**TASK DESCRIPTION**
Convert the items starting at the line containing "Select the Редактор текста tab" and ending at the line containing "point(14,16)" into a JSON list of strings, one string per line, leaving out blank lines.

**EXERCISE MATERIALS**
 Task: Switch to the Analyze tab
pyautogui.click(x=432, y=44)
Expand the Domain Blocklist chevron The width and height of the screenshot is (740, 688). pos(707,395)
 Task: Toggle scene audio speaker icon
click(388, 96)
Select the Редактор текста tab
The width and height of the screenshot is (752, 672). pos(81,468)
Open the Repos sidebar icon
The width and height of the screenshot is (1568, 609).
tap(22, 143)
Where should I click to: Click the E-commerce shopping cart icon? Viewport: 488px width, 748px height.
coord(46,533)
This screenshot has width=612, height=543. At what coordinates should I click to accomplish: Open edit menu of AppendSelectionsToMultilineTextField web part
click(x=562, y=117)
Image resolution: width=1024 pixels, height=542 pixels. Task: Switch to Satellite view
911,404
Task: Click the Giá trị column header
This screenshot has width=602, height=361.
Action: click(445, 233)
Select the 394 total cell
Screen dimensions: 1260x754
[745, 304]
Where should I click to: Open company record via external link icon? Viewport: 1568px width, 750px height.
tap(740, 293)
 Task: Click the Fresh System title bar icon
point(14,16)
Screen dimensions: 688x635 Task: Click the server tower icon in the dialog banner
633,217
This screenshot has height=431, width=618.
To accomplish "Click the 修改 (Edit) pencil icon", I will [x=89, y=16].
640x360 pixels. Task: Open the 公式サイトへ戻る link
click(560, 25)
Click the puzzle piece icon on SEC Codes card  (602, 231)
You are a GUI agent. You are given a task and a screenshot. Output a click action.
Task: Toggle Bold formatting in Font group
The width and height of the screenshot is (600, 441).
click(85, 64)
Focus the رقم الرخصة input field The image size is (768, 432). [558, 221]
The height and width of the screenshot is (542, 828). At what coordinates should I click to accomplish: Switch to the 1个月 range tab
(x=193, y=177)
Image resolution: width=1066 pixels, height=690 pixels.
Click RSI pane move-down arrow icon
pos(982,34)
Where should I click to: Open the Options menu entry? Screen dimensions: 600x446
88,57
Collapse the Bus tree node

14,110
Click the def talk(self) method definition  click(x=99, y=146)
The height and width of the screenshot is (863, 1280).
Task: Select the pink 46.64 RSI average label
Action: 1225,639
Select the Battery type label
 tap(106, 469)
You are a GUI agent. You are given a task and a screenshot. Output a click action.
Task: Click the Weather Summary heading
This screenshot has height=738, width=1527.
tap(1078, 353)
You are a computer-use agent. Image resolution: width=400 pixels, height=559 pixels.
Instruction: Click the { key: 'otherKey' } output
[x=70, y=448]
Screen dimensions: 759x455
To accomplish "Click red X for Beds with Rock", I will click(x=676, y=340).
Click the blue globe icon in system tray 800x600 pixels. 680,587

**SOLUTION TO THE PROBLEM**
[
  "Select the Редактор текста tab",
  "The width and height of the screenshot is (752, 672). pos(81,468)",
  "Open the Repos sidebar icon",
  "The width and height of the screenshot is (1568, 609).",
  "tap(22, 143)",
  "Where should I click to: Click the E-commerce shopping cart icon? Viewport: 488px width, 748px height.",
  "coord(46,533)",
  "This screenshot has width=612, height=543. At what coordinates should I click to accomplish: Open edit menu of AppendSelectionsToMultilineTextField web part",
  "click(x=562, y=117)",
  "Image resolution: width=1024 pixels, height=542 pixels. Task: Switch to Satellite view",
  "911,404",
  "Task: Click the Giá trị column header",
  "This screenshot has width=602, height=361.",
  "Action: click(445, 233)",
  "Select the 394 total cell",
  "Screen dimensions: 1260x754",
  "[745, 304]",
  "Where should I click to: Open company record via external link icon? Viewport: 1568px width, 750px height.",
  "tap(740, 293)",
  " Task: Click the Fresh System title bar icon",
  "point(14,16)"
]